EXERCISE ->
Copy out the part of the records below that starts with the line containing "Viewport: 1060px width, 574px height." and runs to the end of the records, changing nothing.

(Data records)
● ● ● ● ●

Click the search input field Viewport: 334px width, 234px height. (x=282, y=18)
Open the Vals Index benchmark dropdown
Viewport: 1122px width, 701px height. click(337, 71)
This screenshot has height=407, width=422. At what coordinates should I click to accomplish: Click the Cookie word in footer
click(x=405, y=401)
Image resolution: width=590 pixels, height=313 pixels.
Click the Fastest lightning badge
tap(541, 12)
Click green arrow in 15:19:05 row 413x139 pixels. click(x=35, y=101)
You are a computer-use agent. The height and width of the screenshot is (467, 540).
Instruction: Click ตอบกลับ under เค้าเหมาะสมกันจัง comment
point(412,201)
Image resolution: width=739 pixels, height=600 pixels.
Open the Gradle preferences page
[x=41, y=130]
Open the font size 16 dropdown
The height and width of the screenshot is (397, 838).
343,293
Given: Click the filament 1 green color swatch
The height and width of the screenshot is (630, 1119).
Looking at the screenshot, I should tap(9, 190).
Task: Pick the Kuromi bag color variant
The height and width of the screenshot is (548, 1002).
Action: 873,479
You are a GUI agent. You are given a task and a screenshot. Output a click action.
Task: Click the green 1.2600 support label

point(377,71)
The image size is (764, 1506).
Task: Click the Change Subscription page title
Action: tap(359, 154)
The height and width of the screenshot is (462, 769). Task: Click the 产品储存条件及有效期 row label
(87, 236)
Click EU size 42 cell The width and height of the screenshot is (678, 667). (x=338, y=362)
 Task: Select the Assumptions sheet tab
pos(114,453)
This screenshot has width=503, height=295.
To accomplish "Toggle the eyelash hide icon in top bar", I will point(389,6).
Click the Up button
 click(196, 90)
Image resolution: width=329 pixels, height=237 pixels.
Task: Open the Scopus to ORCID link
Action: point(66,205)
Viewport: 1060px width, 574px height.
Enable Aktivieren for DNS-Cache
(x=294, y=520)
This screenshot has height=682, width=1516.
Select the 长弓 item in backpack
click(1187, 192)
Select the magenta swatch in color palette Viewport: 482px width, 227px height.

● ● ● ● ●

ANSWER FOR THE TASK ->
Viewport: 1060px width, 574px height.
Enable Aktivieren for DNS-Cache
(x=294, y=520)
This screenshot has height=682, width=1516.
Select the 长弓 item in backpack
click(1187, 192)
Select the magenta swatch in color palette Viewport: 482px width, 227px height.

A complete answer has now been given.